According to the company, the solution will better allow security teams to focus on the most high-risk vulnerabilities and common exploits across their environments. It also will protect workloads running in highly dynamic virtualized data center environments with a combination of vulnerability assessment, workload hardening, next-generation antivirus, workload behavioral monitoring, and endpoint detection and response. Finally, it aims to simplify operations by building security risk visibility directly into VMware vCenter.

VMware plans to announce more features for Carbon Black Cloud Workload later this year, including a new module for hardening and better securing Kubernetes workloads.

The fact that no agent is required is a big deal, said Dave Gruber, a senior analyst at Enterprise Strategy Group. Agents typically run in user space, impacting system performance based on the number of workloads running on any given machine. And when the agent runs inside the hypervisor, it has access to telemetry and actions that it wouldn’t otherwise have running in user space. "That means that response actions can do things like automatically kill and restart an instance to recover from a threat. This translates into faster response and less effort by administrators," he added.

[Collected data]

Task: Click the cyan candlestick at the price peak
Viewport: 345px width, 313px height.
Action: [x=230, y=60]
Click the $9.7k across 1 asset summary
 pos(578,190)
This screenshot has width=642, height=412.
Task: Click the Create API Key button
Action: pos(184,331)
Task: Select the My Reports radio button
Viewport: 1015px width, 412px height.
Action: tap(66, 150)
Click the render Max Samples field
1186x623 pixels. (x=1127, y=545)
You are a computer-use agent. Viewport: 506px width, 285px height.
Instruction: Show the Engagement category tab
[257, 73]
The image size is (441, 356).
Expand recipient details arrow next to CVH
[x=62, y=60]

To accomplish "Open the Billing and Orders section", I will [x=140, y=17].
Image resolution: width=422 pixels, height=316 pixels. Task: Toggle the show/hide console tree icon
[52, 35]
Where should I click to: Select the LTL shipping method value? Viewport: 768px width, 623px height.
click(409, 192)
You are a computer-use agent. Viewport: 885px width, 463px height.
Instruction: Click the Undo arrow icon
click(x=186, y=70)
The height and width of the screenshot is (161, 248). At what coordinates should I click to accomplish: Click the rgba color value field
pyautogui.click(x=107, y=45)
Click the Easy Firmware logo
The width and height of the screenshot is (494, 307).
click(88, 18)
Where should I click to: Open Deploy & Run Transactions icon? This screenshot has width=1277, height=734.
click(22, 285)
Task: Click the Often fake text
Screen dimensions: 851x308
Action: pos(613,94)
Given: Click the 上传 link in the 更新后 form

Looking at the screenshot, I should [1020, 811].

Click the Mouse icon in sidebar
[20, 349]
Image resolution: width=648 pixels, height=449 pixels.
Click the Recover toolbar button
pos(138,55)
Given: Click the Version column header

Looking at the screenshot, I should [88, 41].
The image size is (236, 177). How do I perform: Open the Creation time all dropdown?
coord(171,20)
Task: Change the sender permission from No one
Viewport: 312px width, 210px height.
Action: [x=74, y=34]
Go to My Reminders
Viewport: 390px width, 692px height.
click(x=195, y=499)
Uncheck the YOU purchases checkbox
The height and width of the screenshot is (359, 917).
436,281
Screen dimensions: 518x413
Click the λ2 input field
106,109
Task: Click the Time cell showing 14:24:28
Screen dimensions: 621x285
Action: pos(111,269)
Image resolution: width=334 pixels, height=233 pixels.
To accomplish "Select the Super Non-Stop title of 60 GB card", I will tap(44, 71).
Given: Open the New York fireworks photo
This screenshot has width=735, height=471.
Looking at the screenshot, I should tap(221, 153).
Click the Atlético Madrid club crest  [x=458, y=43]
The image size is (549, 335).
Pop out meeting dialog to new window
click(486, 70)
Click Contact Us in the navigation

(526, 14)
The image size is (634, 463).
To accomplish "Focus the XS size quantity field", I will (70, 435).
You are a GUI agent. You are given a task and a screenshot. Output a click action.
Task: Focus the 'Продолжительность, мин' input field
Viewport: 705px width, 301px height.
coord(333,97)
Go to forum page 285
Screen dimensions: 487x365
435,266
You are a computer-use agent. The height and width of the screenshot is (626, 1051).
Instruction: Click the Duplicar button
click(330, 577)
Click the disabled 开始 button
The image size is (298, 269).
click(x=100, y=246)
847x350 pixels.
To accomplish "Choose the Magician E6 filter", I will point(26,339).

CHECK YOUR UNDERSTANDING:
**a)** In the Carbon Black Cloud Workload excerpt, what position does Dave Gruber hold?
**b)** Which capabilities does the Carbon Black Cloud Workload excerpt say are combined to protect workloads in virtualized data center environments? List every one.
**c)** Continue the Carbon Black Cloud Workload excerpt from its final sentence.
None of the collected data is needed for this work.

RESPONSES BY ITEM NUMBER:
**a)** He is a senior analyst at Enterprise Strategy Group.

**b)**
- Vulnerability assessment
- Workload hardening
- Next-generation antivirus
- Workload behavioral monitoring
- Endpoint detection and response

**c)**
While intrinsic security runs throughout all of VMware's offerings announced, the company is putting the biggest focus by far on addressing security issues related to distributed and remote workforces. To emphasize that focus, VMware put its Secure Access Service Edge (SASE) platform announcement front and center. The platform combines features from VMware's SD-WAN, Cloud Access Service Broker (CASB), Secure Web Gateway, NSX Stateful Layer 7 Firewall, zero-trust network access and edge network intelligence. While the platform isn't new, the announcement focused on the benefits of combining its SASE platform with digital workspace and endpoint capabilities to improve secure access from applications on any cloud, from any device.

VMware also announced two workspace security solutions: VMware Workspace Security Remote and VMware Workspace Security VDI. VMware Workspace Security Remote combines Carbon Black's next-generational antivirus, audit and remediation, and detection and response capabilities with VMware Workspace ONE's analytics, automation, device health, orchestration and zero-trust access to provide endpoint management, security and remote IT for physical Mac and Windows 10 devices.

VMware Workspace Security VDI combines the capabilities of VMware's Workspace ONE Horizon Carbon Black Cloud, using behavioral detection to protect against ransomware and file-less malware. According to the company, the combined solution, which runs on VMware vSphere, results in an agentless approach with better anti-tamper capabilities, audit and remediation. The solution also integrates with VMware Tools.

"The broader agenda is zero trust," Gruber explained. "When combining Carbon Black and Workspace ONE, endpoints are secure from most modern attack types, including malware, non-malware and ransomware. And Carbon Black's EDR [endpoint detection and response] capabilities further support investigations and response actions that didn’t exist in Workforce ONE before."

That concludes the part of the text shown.